New vaccine may be responsible for delayed disease activity, fewer severe cases
MONDAY, June 30 (HealthDay News) -- The 2007-2008 rotavirus season began three months later than usual and has been significantly milder, suggesting that 2006 recommendations for infants to be vaccinated at ages 2 months, 4 months and 6 months with the RotaTeq vaccine may be having an impact, according to an interim report issued June 25 in the early release edition of the U.S. Centers for Disease Control and Prevention's (CDC) Morbidity and Mortality Weekly Report.
CDC researchers analyzed data from the National Respiratory and Enteric Virus Surveillance System and the New Vaccine Surveillance Network.
The researchers found that rotavirus activity started in February instead November and peaked at the end of April instead of March. They also found substantial reductions in the number of rotavirus-related hospitalizations, emergency department visits and physician visits. Between Jan. 1 and May 3, 2008, they observed that the number of laboratory tests for rotavirus was down by 37 percent, and that the number of tests that were positive for rotavirus was down by 78.5 percent.
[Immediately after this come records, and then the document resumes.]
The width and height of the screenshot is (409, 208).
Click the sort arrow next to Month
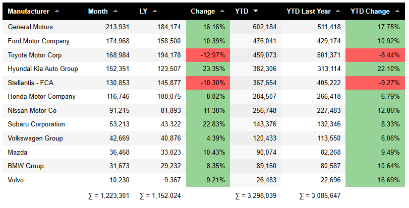(116, 11)
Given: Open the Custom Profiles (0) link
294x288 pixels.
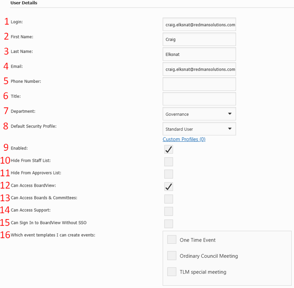Looking at the screenshot, I should (184, 139).
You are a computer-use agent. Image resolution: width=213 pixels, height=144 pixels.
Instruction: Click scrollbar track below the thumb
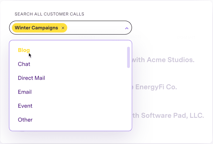[x=128, y=97]
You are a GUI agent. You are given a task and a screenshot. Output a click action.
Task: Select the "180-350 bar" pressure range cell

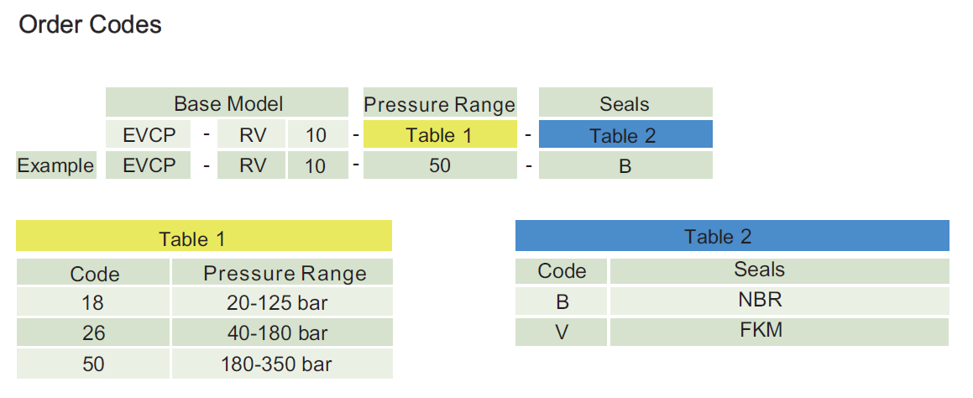point(277,364)
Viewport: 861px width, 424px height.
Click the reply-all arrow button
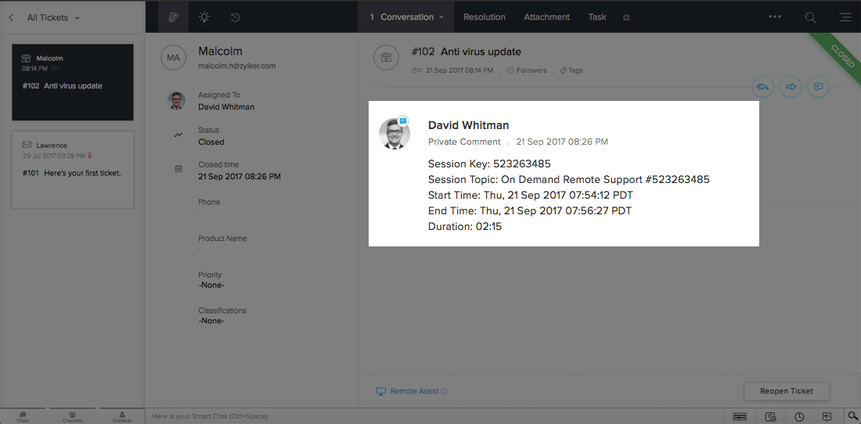click(x=763, y=86)
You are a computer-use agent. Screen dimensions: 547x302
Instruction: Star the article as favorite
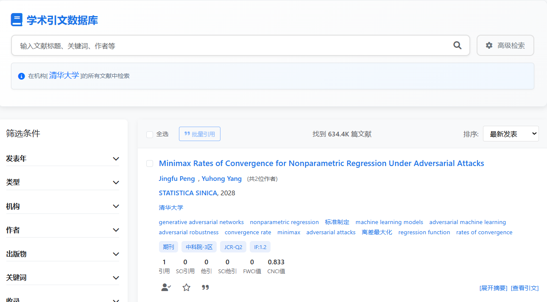(x=187, y=288)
"The changes appear to be greater than expected based on the protective effects of the vaccine alone," Anne Schuchat, M.D., director of the National Center for Immunization and Respiratory Diseases at CDC, said in a statement. "It is also possible that current levels of vaccination may be helping to decrease the spread of rotavirus to unvaccinated individuals in the community."
RotaTeq is manufactured by Merck & Co., Inc., Whitehouse Station, N.J.